Scores of families in Phnom Penh’s Borei Keila community tore down a corrugated metal fence and took up temporary residence in developer Phan Imex’s unfinished Building 9 as anger over smaller-than-promised relocation plots boiled over yesterday morning.
The occupation began after local and municipal authorities came to the site yesterday to measure plots of land for displaced families embroiled in the long-running land dispute. The plots became a point of contention, however, when it was discovered they were only three-by-four metres – half as big as the four-by-six-metre plots residents were promised, Borei Keila resident Chher Phan said.
“This is the reason behind our action, and we decided to live temporarily in Building 9 while we wait to live in the temporary settlement that Phnom Penh municipal authorities will build for us as we wait for resolution based on the 2003 and 2004 [resettlement] agreement” with developer Phan Imex, said Phan, who is occupying a room with her three children and another seven-person family.
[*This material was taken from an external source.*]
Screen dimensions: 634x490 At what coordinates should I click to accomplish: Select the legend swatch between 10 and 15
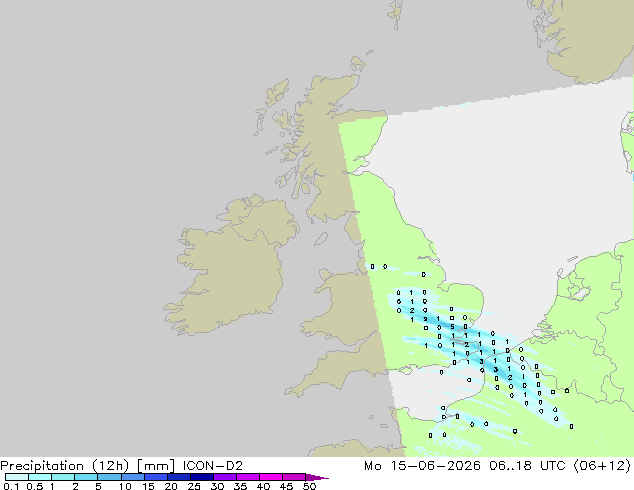(133, 477)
At about 11am yesterday, the Borei Keila families could be seen making themselves at home in Building 9, sweeping out the building’s dusty one-room apartments and laying down floor mats for seating. Some gathered to chat in the open-air portions of their newly claimed flats.
Chhay Kimhorn, who also claimed a room in Building 9, said that even though the building was incomplete – many rooms sported uneven concrete and gravel floors rather than tiles – the occupiers would hold out until an agreement was reached, “even if there is a violent crackdown”.
Development at the site has been stalled for years after Phan Imex declared it had run out of money, and yesterday building occupier Chum Ngan said that if the development was bankrupt, the building should go to the community.
Phan Imex chief Suy Sophan could not be reached for comment yesterday.
There were no police in sight for the better part of yesterday’s occupation, but Prampi Makara district governor Sorm Sovann called the action a “serious offence”, brought on by a small group of rabble-trousers.
“We are sorry that they believed the incitement by a small group of people and broke the law by breaking into the building without permission,” he said. “We will take administrative measures when we get orders from our superiors.”
Municipal spokesman Long Dimanche said yesterday that authorities had called for a handful of community representatives to come to City Hall today for talks, but residents were adamant yesterday that the entire community accompany them in the interest of “transparency”.
And while Dimanche also said that yesterday’s action “is against the law, obviously, and interrupts the resolution-finding process”, he would not say how authorities planned to deal with the break-in.
However, after Veal Vong commune chief Keo Sakal visited the building around 4pm yesterday counting occupants and asking them not to stay the night, occupier Has Chenda said that she was “afraid of security” evicting them at night.
“Maybe they will come to take us away,” she said.